Claims for Additional Time.

4.3.7.1 If the Contractor wishes to make Claim for an increase in the Contract Time, written notice as provided herein shall be given. The Contractors Claim shall include an estimate of cost and of probable effect of delay on progress of the Work. In the case of a continuing delay only one Claim is necessary. 4.3.7.2 If adverse weather conditions are the basis for a Claim for additional time, such Claim shall be documented by data substantiating that weather conditions were abnormal for the period of time, could not have been reasonably anticipated, and had an adverse effect on the scheduled construction. These notice requirements, much like the requirement of a written change order, are often strictly followed by Pennsylvania courts. In Central Penn Indus., Inc. v. Commonwealth of Pennsylvania, 25 Pa. Commw. 25, 358 A.2d 445 (1976), a highway contractor sued the Commonwealth for extra compensation after performing more excavation than anticipated. The court denied recovery of the claim in part because the contractor wholly failed to give notice that it would make a claim for this additional work. As the Court said: . . . Section 1.9.9 [requiring written notice of claims] is there, and it is not our function to rewrite the contract. Id.

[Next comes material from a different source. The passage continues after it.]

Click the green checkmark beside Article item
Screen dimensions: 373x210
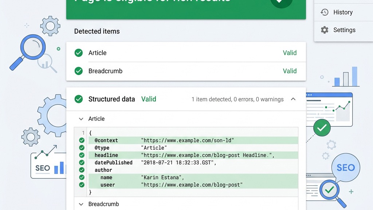click(79, 53)
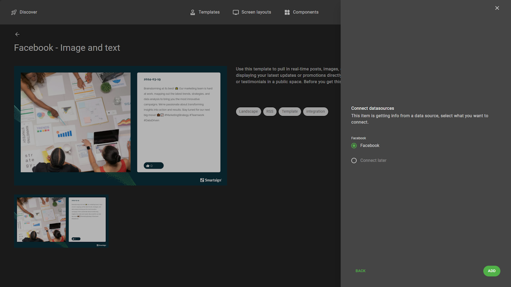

4. Different Types of Constructive Changes a. Defective Plans and Specifications

A classic type of constructive change may arise from contract plans and specifications which are considered defective or ambiguous. Any changes to the contract work caused by such plans and specifications constitute a constructive change and, generally, the law is that an owner impliedly warrants the suitability of the plans and specifications. See United States v. Spearin, 248 U.S. 132 (1918). If they are not clearly ambiguous - that is if a contractor is reasonably interpreting them - the contractor may recover the extra costs resulting from the unclear plans and specifications. On the other hand, if the plans and specifications are patently unclear, the contractor is expected to detect this problem and seek clarification before the contract is executed. A subsidiary rule is that ambiguous plans and specifications may be construed against the party who drafted them (the owner). As one Pennsylvania court expressed the rule, where [t]he contract was the [owners] own form, its language is to be construed most strongly against [the owner]. Housing Authority of City of Pittsburgh v. Sanctis Construction Co., Inc., 158 Pa. Super. 71, 74-75, 43 A.2d 581, 583 (1945).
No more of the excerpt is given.